+++ The records +++

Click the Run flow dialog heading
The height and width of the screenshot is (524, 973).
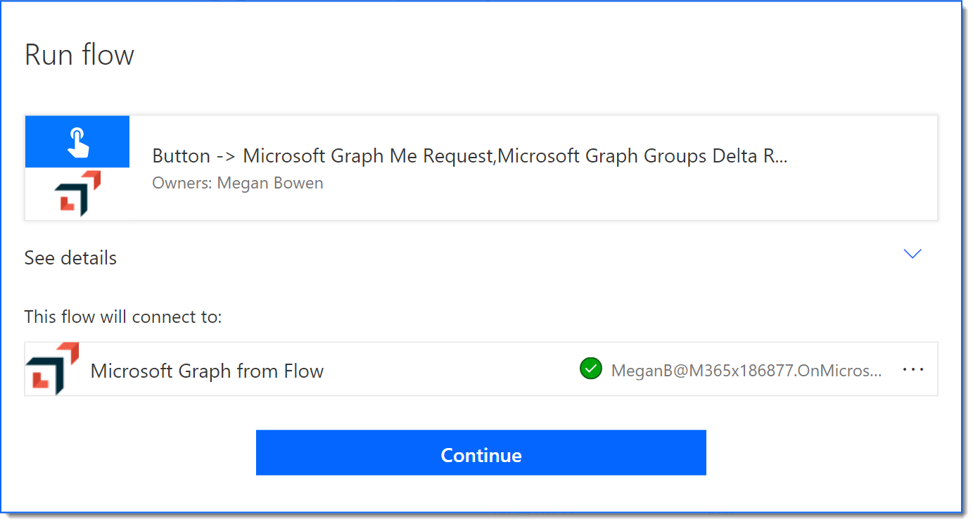pos(80,55)
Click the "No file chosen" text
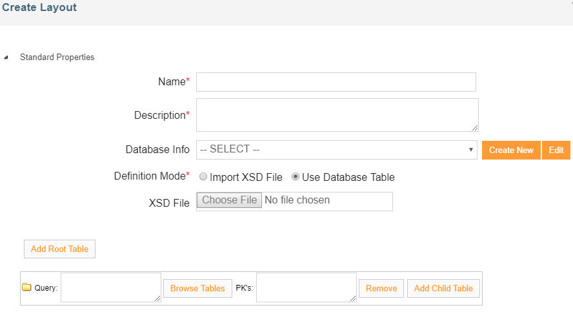The width and height of the screenshot is (573, 312). 297,200
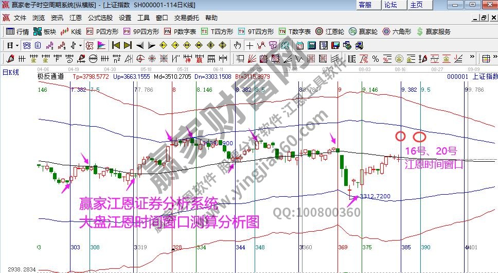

+++

- Task instructions -
Your reply should consist solely of the lines from the line containing "The height and" through the last line of the listing, unchanged and free of pictures.

- Task solution -
The height and width of the screenshot is (524, 973).
pos(80,55)
Click the "No file chosen" text
The width and height of the screenshot is (573, 312). 297,200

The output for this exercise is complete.